Adding a Class I to a sample box

[dr1vn]

We're putting together a sample box of some products. These include an OTC Class II medical device and various consumer products that we also sell on their own. We're planning on adding some band-aids which are Class I in the US and Canada. The band-aids are being obtained from a supplier and we're just adding them to this sample box as a sort of give-away and fun thing to add into the box when consumers order the product on-line.

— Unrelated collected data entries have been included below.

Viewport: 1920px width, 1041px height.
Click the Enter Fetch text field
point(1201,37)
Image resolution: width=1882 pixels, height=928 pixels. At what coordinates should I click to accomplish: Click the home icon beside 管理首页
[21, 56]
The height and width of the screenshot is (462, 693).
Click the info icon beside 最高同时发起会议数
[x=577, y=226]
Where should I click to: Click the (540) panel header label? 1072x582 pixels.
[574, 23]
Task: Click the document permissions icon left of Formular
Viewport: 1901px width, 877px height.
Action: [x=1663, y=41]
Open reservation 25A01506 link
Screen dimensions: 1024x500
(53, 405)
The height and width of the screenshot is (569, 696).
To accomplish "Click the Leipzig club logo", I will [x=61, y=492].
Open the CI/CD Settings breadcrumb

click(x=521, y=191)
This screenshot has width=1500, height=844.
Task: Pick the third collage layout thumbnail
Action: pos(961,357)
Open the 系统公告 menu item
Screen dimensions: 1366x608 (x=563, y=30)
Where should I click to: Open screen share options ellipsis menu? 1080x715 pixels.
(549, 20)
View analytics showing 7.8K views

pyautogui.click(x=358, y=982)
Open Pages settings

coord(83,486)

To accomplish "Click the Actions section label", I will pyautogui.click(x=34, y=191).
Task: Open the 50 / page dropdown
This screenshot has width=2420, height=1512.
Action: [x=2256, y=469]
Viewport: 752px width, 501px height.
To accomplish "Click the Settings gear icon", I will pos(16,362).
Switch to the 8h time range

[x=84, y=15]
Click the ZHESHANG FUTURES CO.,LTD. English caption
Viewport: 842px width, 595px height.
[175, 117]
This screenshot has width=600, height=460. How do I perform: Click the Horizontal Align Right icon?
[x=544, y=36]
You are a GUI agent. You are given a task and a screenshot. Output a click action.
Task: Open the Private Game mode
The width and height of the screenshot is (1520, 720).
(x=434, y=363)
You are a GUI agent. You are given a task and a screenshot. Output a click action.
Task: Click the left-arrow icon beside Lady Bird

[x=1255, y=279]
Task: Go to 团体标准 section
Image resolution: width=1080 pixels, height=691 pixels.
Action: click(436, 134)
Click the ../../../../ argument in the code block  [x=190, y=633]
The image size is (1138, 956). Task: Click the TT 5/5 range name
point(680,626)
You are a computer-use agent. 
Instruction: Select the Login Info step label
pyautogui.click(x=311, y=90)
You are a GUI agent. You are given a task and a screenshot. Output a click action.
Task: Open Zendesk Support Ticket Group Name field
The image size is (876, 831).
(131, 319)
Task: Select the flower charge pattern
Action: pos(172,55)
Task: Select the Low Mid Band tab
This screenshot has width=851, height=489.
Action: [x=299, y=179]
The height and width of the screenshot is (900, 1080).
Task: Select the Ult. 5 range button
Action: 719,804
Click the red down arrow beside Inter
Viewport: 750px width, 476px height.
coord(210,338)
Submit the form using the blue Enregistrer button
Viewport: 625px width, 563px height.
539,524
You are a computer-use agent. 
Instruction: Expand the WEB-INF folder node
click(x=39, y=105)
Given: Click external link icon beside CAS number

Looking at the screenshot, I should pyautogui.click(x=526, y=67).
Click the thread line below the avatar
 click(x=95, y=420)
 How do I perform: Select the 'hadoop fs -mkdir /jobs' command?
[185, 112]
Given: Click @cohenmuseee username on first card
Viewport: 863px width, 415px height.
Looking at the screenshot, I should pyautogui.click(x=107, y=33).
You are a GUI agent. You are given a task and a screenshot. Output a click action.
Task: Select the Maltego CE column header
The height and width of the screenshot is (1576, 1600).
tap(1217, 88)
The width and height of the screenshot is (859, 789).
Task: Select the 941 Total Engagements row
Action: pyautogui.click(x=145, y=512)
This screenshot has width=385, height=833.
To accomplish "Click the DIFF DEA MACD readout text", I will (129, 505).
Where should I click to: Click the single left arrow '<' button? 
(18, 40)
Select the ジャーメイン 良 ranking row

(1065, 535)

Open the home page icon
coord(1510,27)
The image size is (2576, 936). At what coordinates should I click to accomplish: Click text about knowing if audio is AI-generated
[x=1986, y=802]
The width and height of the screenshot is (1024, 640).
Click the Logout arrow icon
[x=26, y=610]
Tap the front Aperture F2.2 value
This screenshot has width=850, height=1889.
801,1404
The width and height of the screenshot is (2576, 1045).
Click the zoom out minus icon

My question is do we need to register the Class I with Health Canada? We already have an MDALL for the Class II, but with the addition of the Class I, I'm not sure what we need to take of with Health Canada. And, do we have to update our 13485 certificate as we are adding a Class I as a give-away in our sample boxes? Would our Notified Body need to be made aware now that we are adding a Class I?

 

[RA_QA_Expert]

Hi, all class I medical devices are exempt from licensing process with Health Canada incl. QMS requirements.
NB is involved only for EU, that means you don't have to report it.

 

[DannyK]

We're putting together a sample box of some products. These include an OTC Class II medical device and various consumer products that we also sell on their own. We're planning on adding some band-aids which are Class I in the US and Canada. The band-aids are being obtained from a supplier and we're just adding them to this sample box as a sort of give-away and fun thing to add into the box when consumers order the product on-line.

My question is do we need to register the Class I with Health Canada? We already have an MDALL for the Class II, but with the addition of the Class I, I'm not sure what we need to take of with Health Canada. And, do we have to update our 13485 certificate as we are adding a Class I as a give-away in our sample boxes? Would our Notified Body need to be made aware now that we are adding a Class I?

If you are distributing the sample boxes directly to the consumer, you are exempt from requiring an MDEL.

I would encourage you to look at the requirements here. Guidance on Medical Device Establishment Licensing (GUI-0016) - Canada.ca

To reply to RA_QA Expert.
For Canada
Manufacturers of Class I medical devices who import or distribute their own devices require a Medical Device Establishment License.
Check out the link above that provides the requirements.

 

[dr1vn]

Thanks for the replies. Reading through the guidance I think the key point is under the "Establishment licence exemptions" where it includes , "
Manufacturers of Class II, III or IV medical devices* that sell:

• Medical devices for which they hold a valid medical device licence."

Since we have an MDL an MDEL is not necessary. We just go ahead and start adding bandages to the sample boxes.

 

[DannyK]

Thanks for the replies. Reading through the guidance I think the key point is under the "Establishment licence exemptions" where it includes , "
Manufacturers of Class II, III or IV medical devices* that sell:

• Medical devices for which they hold a valid medical device licence."

Since we have an MDL an MDEL is not necessary. We just go ahead and start adding bandages to the sample boxes.

You have to be careful.
Are the band-aids part of the kit that was licensed ?
If you distribute the band aids to another distributor in Canada and it is not part of the kit, then you would require an MDEL even though you have an MDL.

 

[dr1vn]

You have to be careful..

That's the quote that keeps me up at night! There's many methods for selling and distributing product and it always surprises me what our sales department will come up with. That being said, I *think* our method avoids the MDEL requirement as we are selling the box direct to a consumer.